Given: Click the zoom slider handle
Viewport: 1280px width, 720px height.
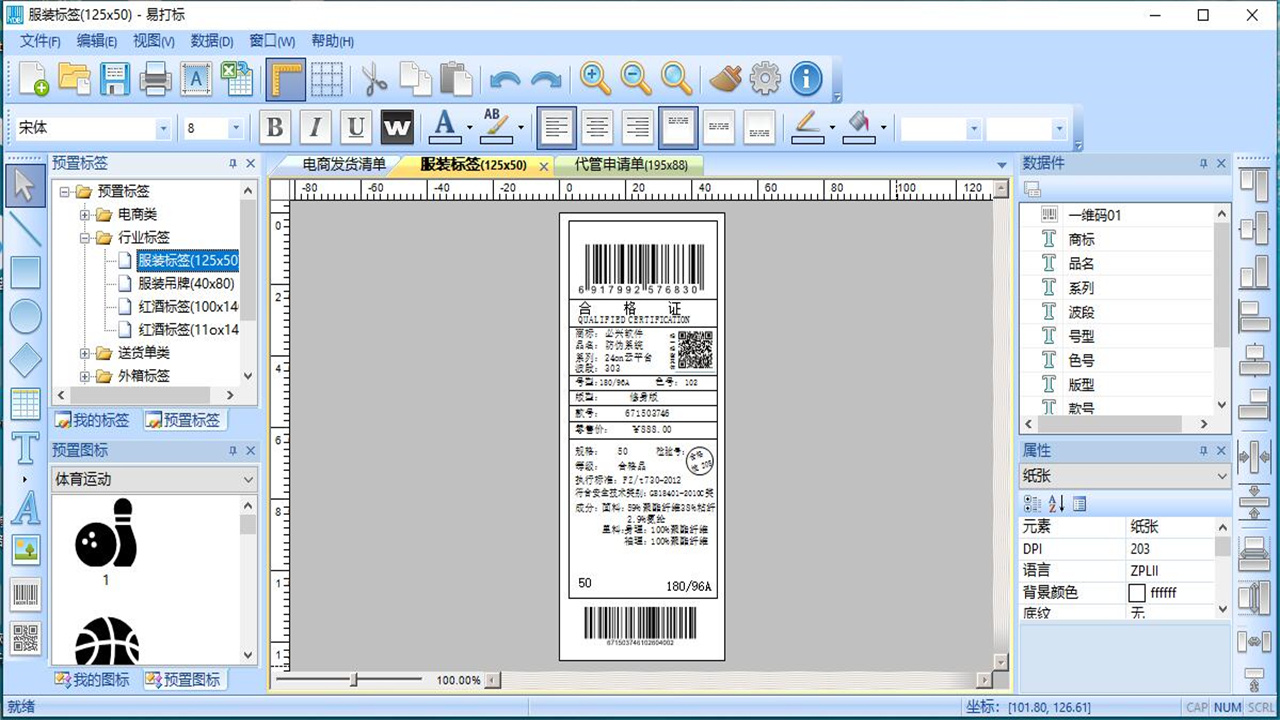Looking at the screenshot, I should (x=354, y=680).
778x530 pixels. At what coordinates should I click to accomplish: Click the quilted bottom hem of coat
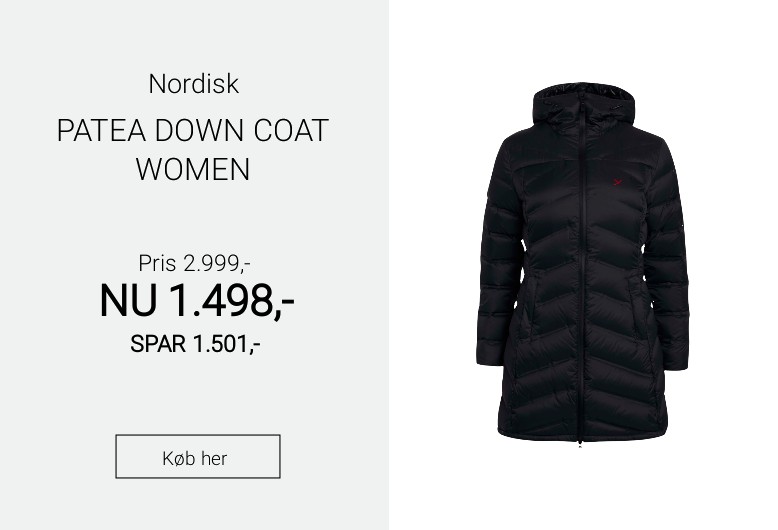click(582, 428)
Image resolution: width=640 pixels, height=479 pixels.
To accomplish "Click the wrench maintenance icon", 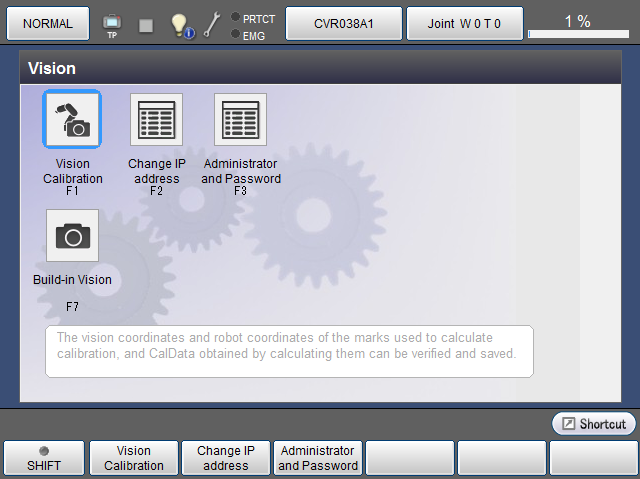I will (x=212, y=25).
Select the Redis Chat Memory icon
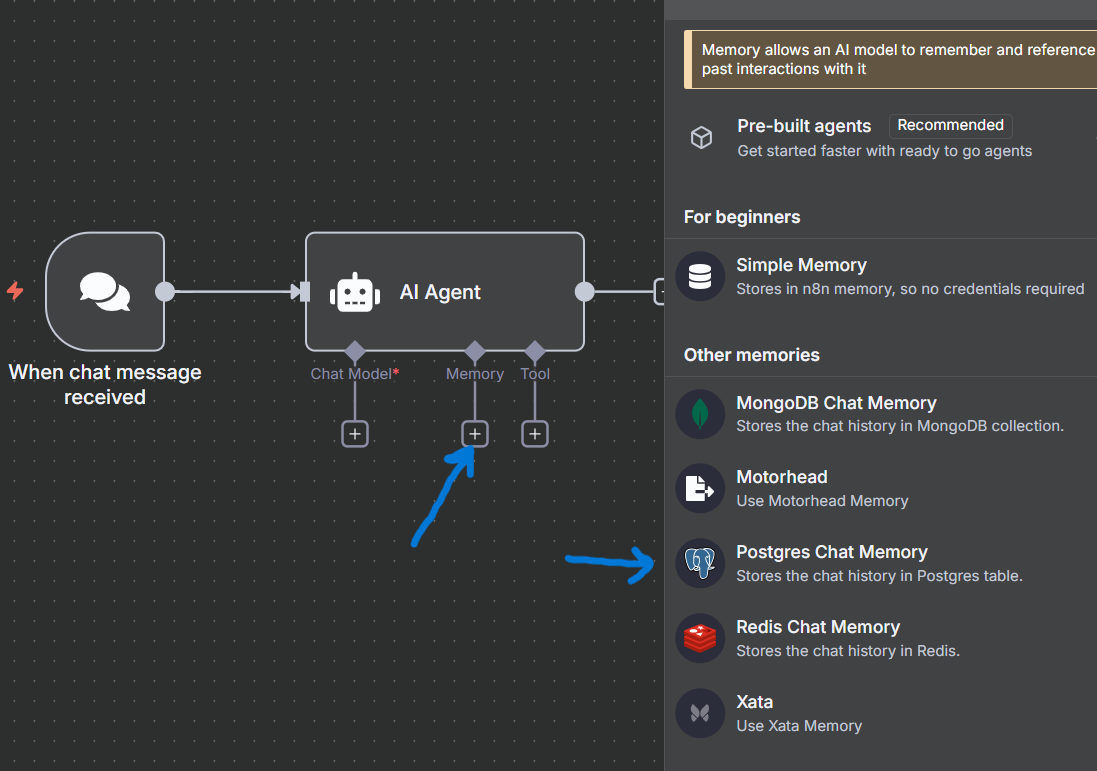 click(x=700, y=638)
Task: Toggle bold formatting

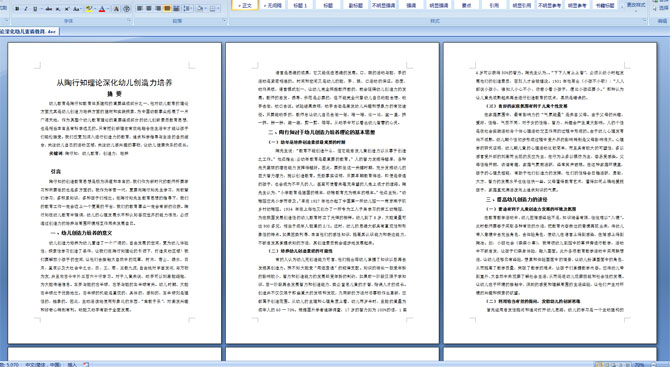Action: coord(17,9)
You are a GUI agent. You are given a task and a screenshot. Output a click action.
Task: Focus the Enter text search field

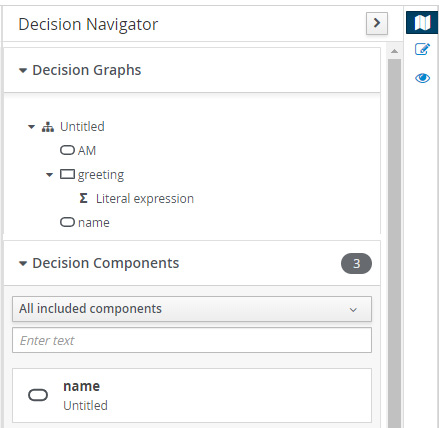point(192,340)
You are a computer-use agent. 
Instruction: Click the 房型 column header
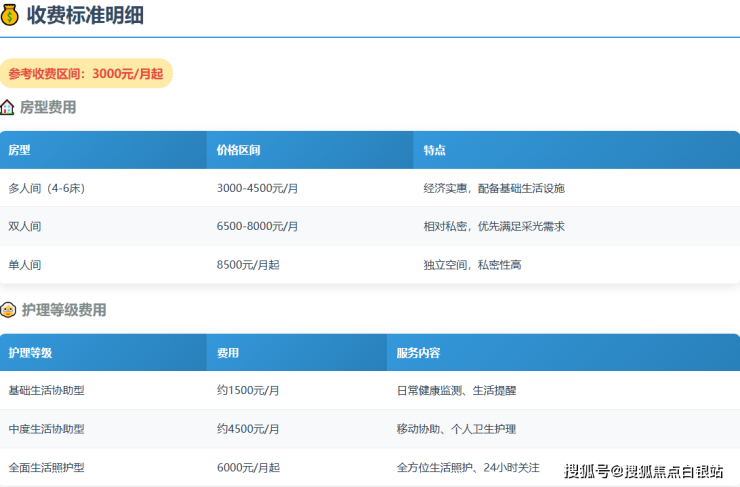point(20,150)
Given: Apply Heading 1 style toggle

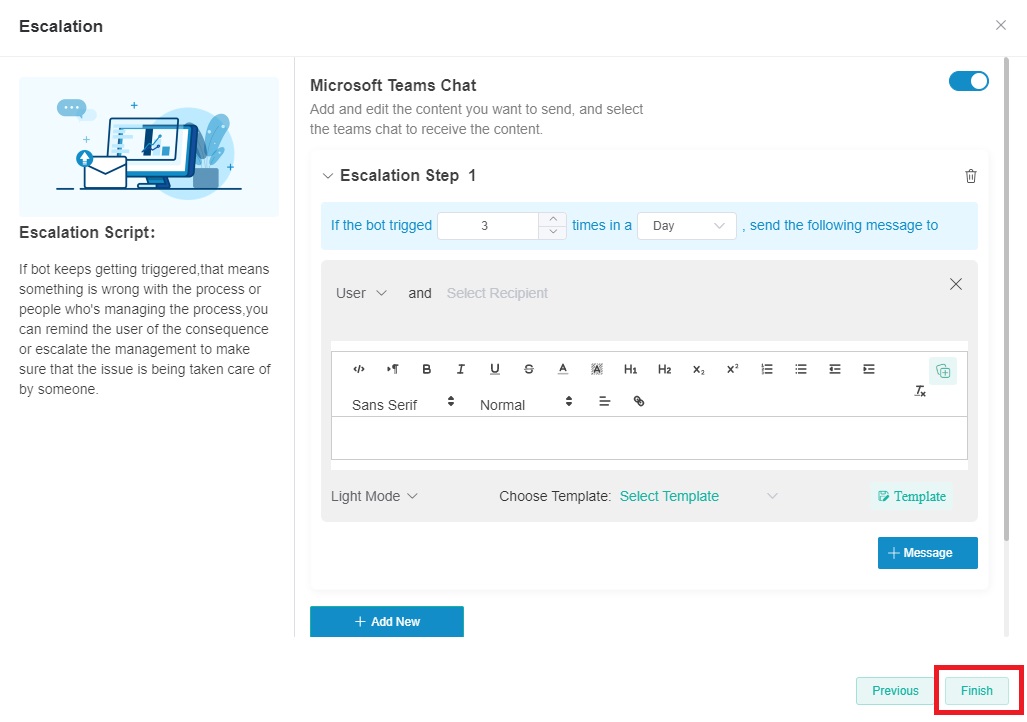Looking at the screenshot, I should pos(631,369).
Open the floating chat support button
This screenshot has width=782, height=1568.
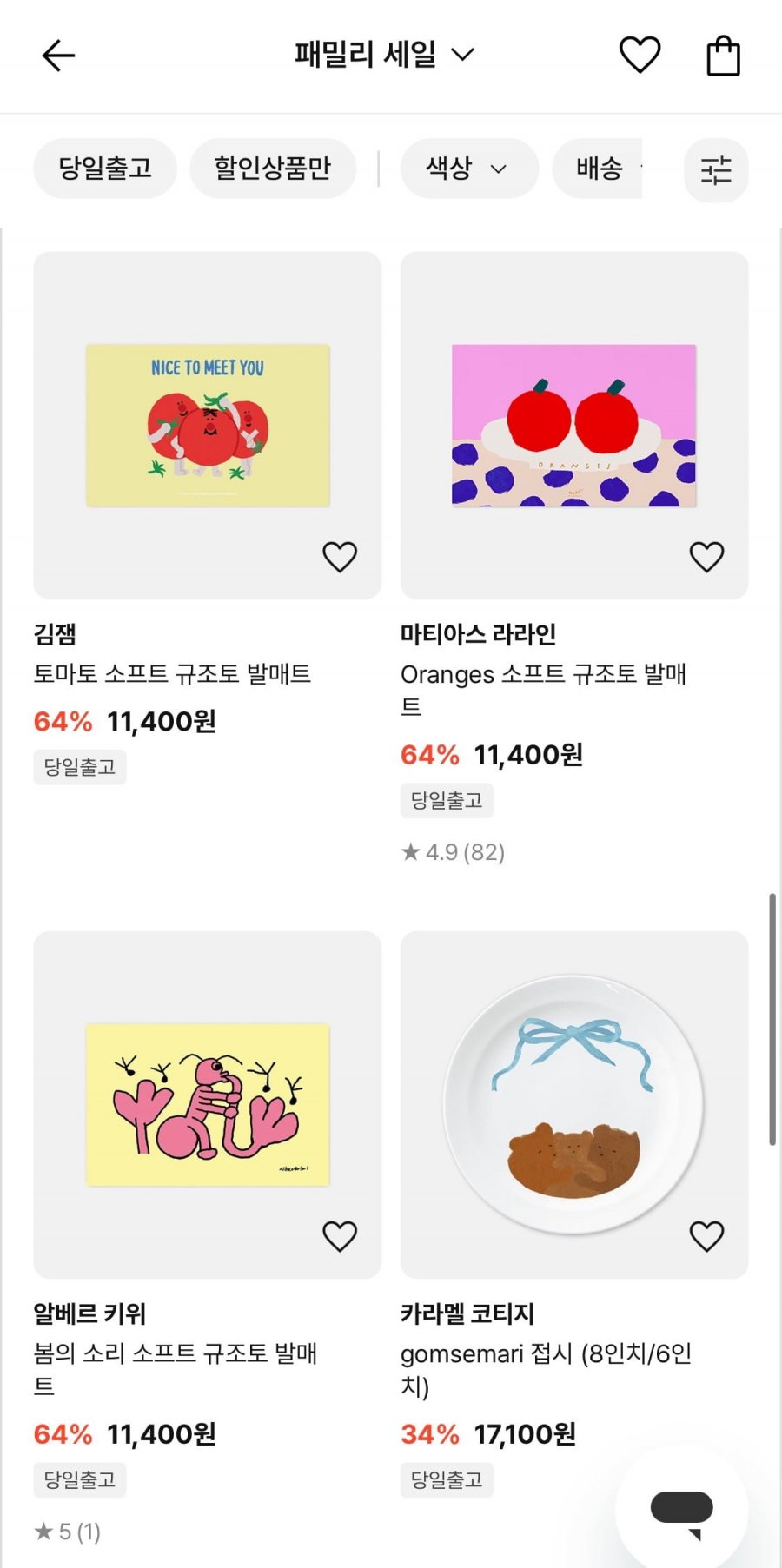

* * *

The expected answer is only a number: the count of lines in this listing that contain the string "agent".

* ANSWER SPACE
2